Crystallographic Statistical Study of Decavanadate Anion Based-Structures: Toward a Prediction of Noncovalent Interactions

We have retrieved from the Cambridge Structural Database (CSD), the Inorganic Crystal Structure Database (ICSD), and the Protein Data Bank (PDB) decavanadate-based compounds, to find intermolecular interactions between decavanadate oxygen atoms and different proton donor types (D = O, N, C). Sixty-three different structures have been found containing decavanadate anion, leading to 2975 intermolecular contacts belonging to the 48 structures for which the hydrogen bonds have been localized. In a previous study (Bosnjakovic-Pavlovic et al., Inorg.
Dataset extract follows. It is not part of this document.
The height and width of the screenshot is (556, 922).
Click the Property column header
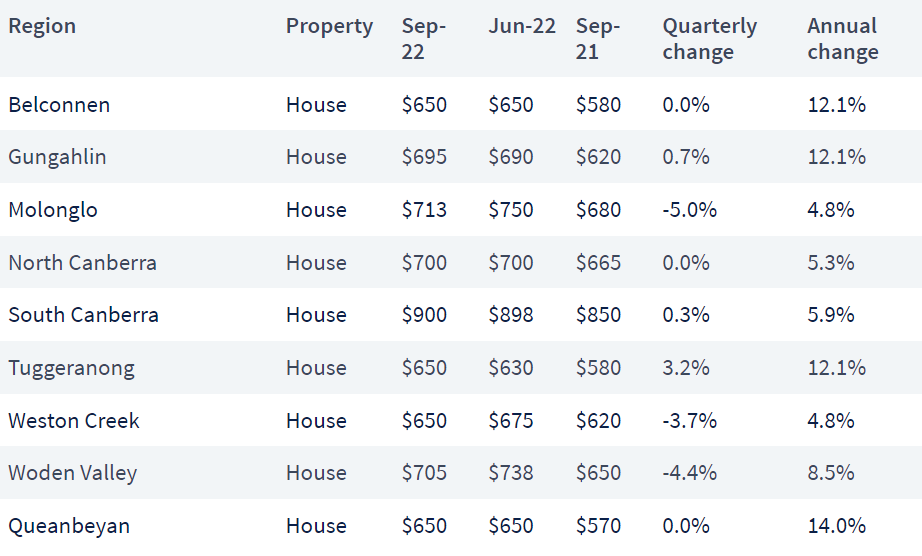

Chem., 2009), we predicted the preferential noncovalent interactions with the different oxygen atoms of the decavanadate anion. These predictions are confirmed in the present study. Noncovalent interactions are strongly different as a function of the oxygen atom type. The Ob, triply linked, and Oc, double-linked oxygen atoms, for which the electrostatic potential in the vicinity has the lowest value, are mainly involved in the strong O-H center dot center dot center dot O and N-H center dot center dot center dot O interactions, while the mono-linked Of or Og is mainly involved in the weakest noncovalent interactions such as C-H center dot center dot center dot O or cation interactions. Binding properties of decavanadate anions in biological systems are illustrated using PDB. The anion binding behavior in small-molecule structures and in macromolecular structures are in good agreement. These results are important in the context of the various biological applications of the decavanadate such as, for example, inhibition of the Ca2+ ATPase, myosin ATPase, and new development in insulin mimetic.